Record set Block Start
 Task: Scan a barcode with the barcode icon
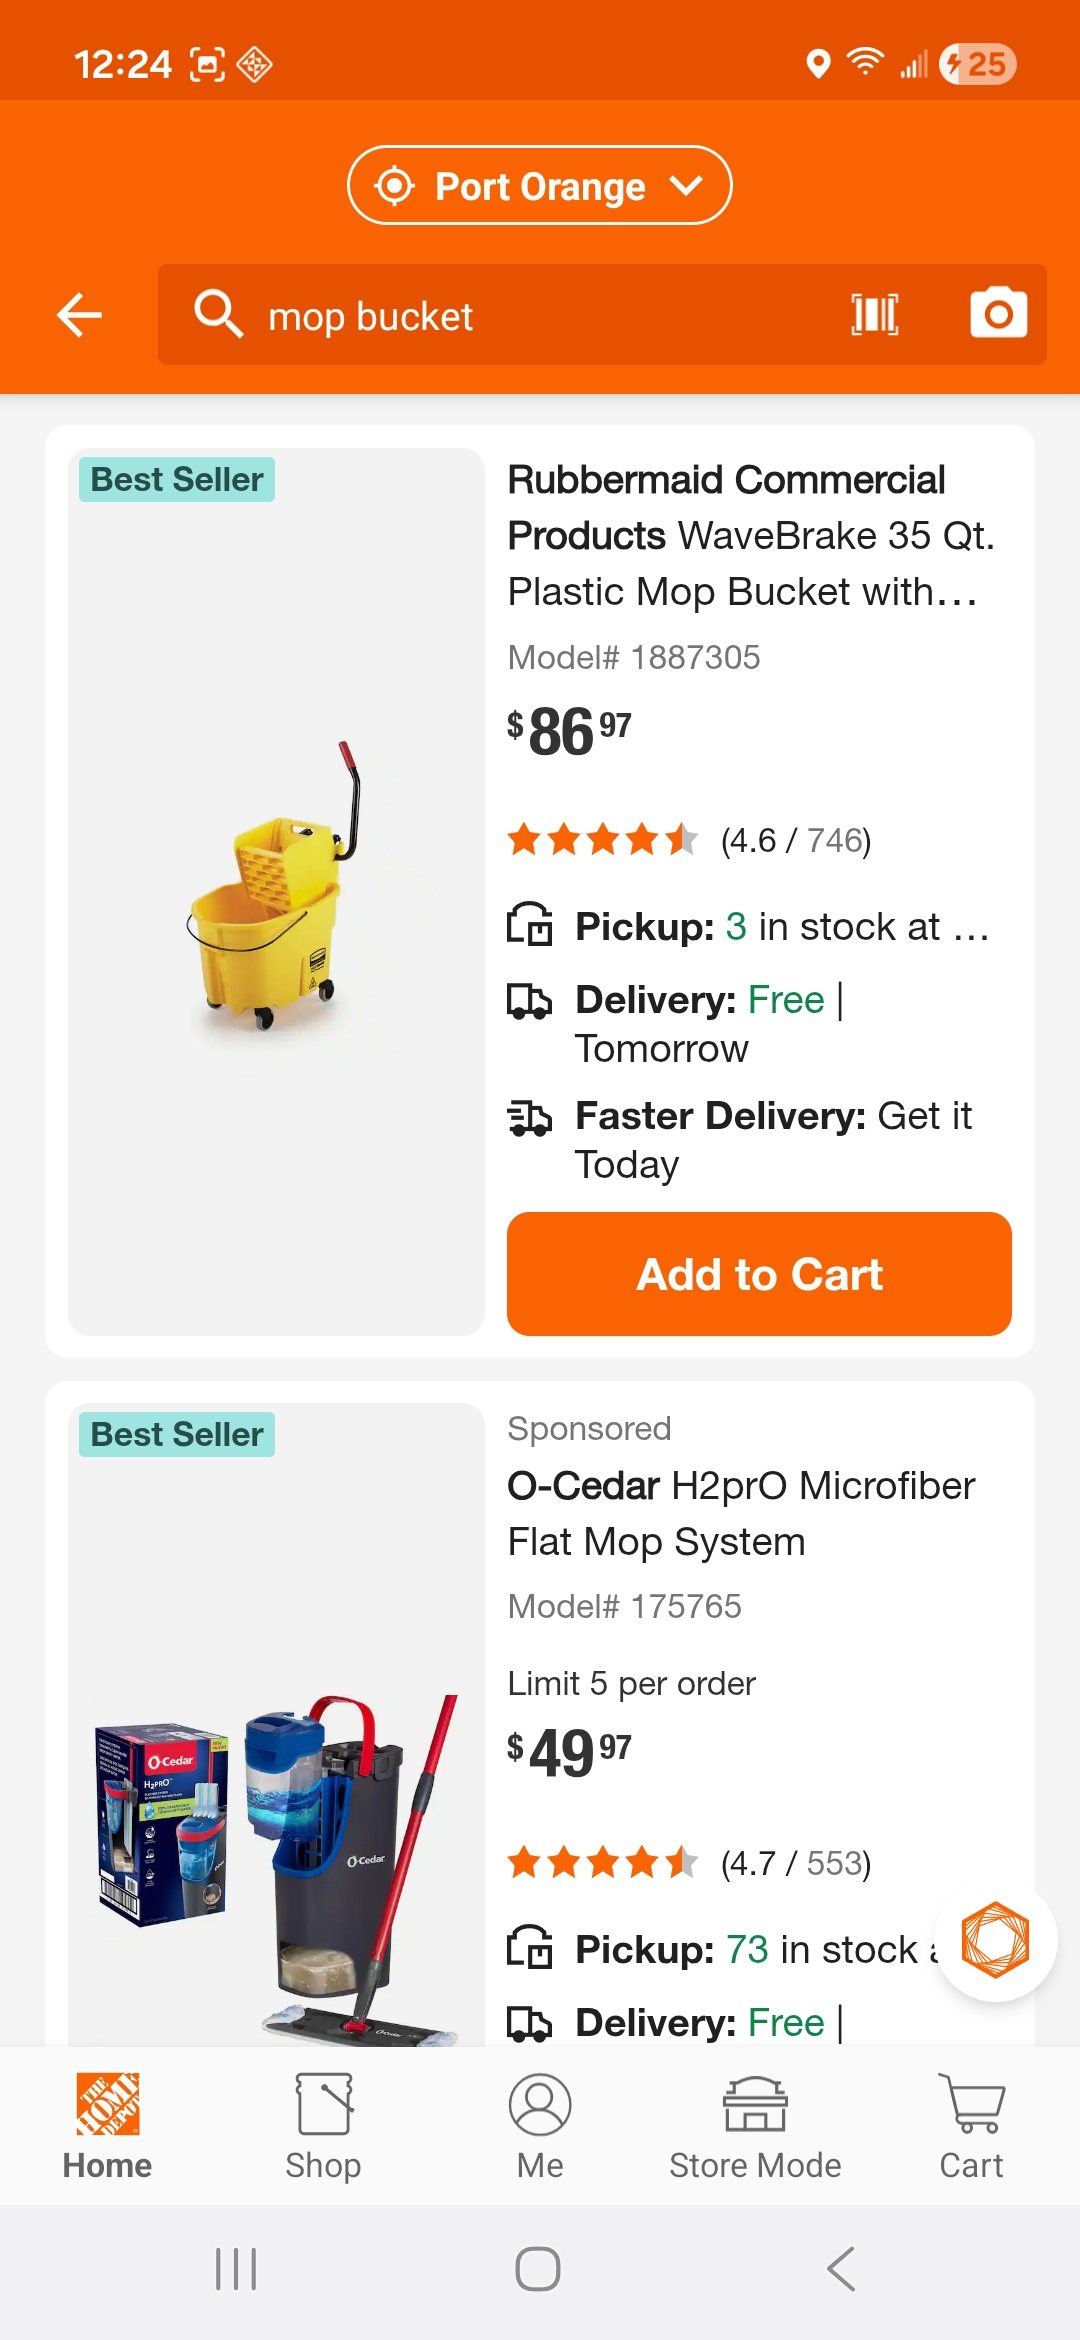click(874, 315)
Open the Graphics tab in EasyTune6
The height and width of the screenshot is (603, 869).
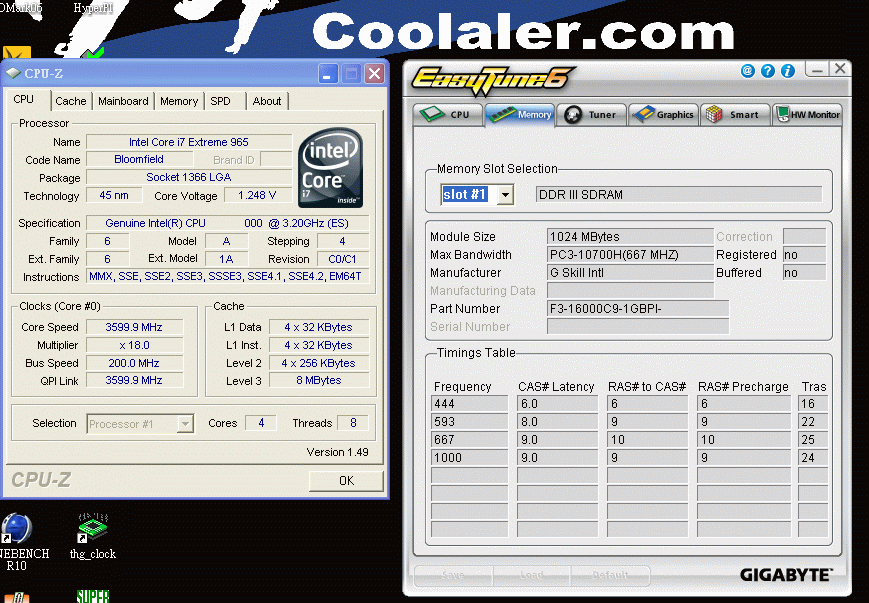click(x=664, y=115)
Record set Block End
● **Work request**:
Every line from the one containing "The height and" through the last line of the data, both included, is to be repeated exactly; the pictures are to be left out.

● **Solution for this problem**:
The height and width of the screenshot is (603, 869).
click(x=664, y=115)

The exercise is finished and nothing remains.